DATASET CONTENT >>
--- begin ---

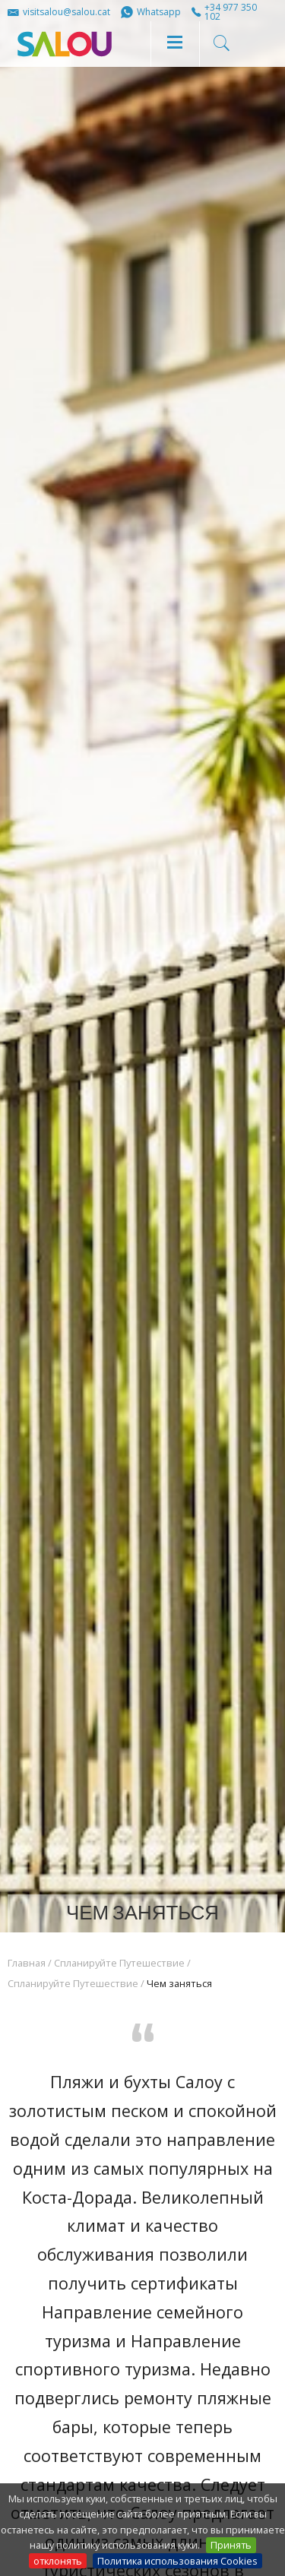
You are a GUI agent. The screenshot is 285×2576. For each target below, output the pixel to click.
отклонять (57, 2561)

--- end ---
--- begin ---

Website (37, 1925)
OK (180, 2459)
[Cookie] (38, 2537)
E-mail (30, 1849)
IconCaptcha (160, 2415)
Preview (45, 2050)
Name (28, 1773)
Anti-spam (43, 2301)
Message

--- end ---

WHAT IS EXPECTED >> Please repeat, word for word, the stretch of lines from the one containing "You are a GUI" through the one containing "отклонять (57, 2561)", including both of those lines.

COMPLETED TASK >>
You are a GUI agent. The screenshot is 285×2576. For each target below, output the pixel to click.
отклонять (57, 2561)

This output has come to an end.